I was rude enough to contact Harpending about our work.
He had many interesting things to say:
Hi Endre, thanks for the preprint. Your approach seems exactly right to me but I am no expert on statistics and data analysis. I do have some complaints that I will lay out below.
There is a large consortium that is pursuing GWAS for cognitive SNPs that you cite. I expect that you are their ongoing nightmare because you and Piffer are not afraid to finish their sentence, so to speak. You are wise to keep your head down but things may be getting better. I was at a meeting at the Chicago economics department a few months ago that included many of the GWAS bunch. It is probably worth a look at this link: there are videos of some of the talks. There was no self-righteous hostility, to my surprise, but everyone in the talks stepped gingerly, careful not to mention group differences. The discussions in the bar in the evening were much more open and explicit (and honest).
Here are some not-well-organized reactions to your draft:
I am likely being an old fogey, but "correlated to" just sounds wrong to me, but I do see that it is growing in popularity. I would say "correlated with".
You are not very clear about what you did. For example you performed PCAs but you did not lay out what data matrix you factored. I think of PCA starting with a matrix of rows that correspond to genes and columns that correspond to objects. What are your objects? Populations? What populations? I presume, early on, there are 3 rows corresponding to the GWAS hits?
What are the entries of the data matrix? We see two in the literature. If x_i is the frequency of the i'th allele in a population (or individual), are the entries of your data matrix x_i or x_i/(x_i bar(1-x_i bar)). There are arguments to be made for either one, the second is customary in some circles because the "speed" of frequency change under either drift or selection ought to be proportional to x_bar(1-xbar). The Visscher lot uses the second normalization. I don't know whether or not this would make any different at all with respect to the patterns that you find.
You should not report significance levels for cross-national findings since the data are autocorrelated. Are Denmark, the UK, Sweden, and Nigeria four nations or 2 nations? This error plagues cross-cultural research: anthropologists used to call it Galton's problem.
You speak of "selection" a lot but I can't see why. Of course the differences must reflect selection but the details are open to our imaginations. What selection to you see?
There two, maybe 3, pockets of high IQ in the world. One is in NW Europe, one in NE Asia, and maybe one in south India. The European and Asian pockets seem to be different. It would be nice if you had, say, Steve Hsu's and James Lee's 23andMe scans to see if they have the same configuration as Venter and Watson. May be hard to get since Hsu and Lee both have ponies in this race.

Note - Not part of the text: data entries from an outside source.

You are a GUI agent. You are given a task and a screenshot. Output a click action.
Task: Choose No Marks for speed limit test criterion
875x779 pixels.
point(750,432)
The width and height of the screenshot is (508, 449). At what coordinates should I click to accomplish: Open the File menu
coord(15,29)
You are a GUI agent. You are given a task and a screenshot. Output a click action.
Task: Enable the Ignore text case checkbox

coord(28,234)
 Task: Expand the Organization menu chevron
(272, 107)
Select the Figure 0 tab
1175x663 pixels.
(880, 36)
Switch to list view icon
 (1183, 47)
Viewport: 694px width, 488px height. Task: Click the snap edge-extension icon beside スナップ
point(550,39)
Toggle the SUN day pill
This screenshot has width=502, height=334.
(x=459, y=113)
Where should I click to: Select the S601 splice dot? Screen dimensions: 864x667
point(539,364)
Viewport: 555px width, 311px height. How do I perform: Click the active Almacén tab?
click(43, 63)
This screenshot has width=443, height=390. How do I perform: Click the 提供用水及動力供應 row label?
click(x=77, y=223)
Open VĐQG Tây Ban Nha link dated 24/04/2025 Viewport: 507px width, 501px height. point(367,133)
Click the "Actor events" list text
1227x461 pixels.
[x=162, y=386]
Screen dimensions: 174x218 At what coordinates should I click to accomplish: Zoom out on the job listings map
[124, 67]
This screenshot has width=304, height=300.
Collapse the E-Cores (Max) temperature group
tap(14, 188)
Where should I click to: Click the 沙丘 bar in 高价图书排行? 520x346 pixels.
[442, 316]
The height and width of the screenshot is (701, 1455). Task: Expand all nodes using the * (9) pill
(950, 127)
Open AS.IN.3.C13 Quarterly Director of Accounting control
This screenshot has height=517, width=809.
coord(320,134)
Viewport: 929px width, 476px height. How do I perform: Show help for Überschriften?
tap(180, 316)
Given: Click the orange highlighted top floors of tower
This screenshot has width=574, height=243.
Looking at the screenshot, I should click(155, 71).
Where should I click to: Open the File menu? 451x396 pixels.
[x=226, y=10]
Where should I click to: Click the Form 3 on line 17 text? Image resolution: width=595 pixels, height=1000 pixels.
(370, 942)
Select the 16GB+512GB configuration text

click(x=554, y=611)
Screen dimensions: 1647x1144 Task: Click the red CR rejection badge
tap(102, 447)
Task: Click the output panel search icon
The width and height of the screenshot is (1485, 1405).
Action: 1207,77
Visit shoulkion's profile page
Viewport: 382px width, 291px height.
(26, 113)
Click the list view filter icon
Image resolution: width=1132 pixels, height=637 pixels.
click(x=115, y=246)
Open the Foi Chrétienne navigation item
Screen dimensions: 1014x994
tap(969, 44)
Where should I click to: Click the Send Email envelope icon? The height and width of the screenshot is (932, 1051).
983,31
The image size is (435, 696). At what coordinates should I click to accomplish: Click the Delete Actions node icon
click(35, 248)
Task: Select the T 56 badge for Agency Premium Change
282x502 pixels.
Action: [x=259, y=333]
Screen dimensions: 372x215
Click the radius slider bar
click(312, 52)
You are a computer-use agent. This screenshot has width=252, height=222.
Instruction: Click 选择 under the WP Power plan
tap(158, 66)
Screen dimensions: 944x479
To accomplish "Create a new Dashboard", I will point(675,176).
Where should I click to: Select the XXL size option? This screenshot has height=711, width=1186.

My sense of what is going on in cognitive genetics and more generally is that the old old fight between the biometricians and the Mendelians is coming back full steam and that we will see a period of Galton coming back as he certainly ought to.
Best, Henry
From this it seems that partnering with Lee/Hsu might not be such a terrible idea, the question is whether they would like to.
Ps. I have systematically been calling this your idea, but our work. Does that sound right to you? It is not like the stuff I have to do is self explanatory (indeed, some of it isn't explained anywhere), so I am doing some creative work too even though I admit to not having had anything to do with developing the idea, nor the theory.
Psps. I contacted him some time ago, before you said you wanted to wait. He likes the idea and the work, so perhaps he could put in a good word for us with Greg? I'll post my reply to Harpending here, before sending it to him so that you can include stuff you want to ask about or similar.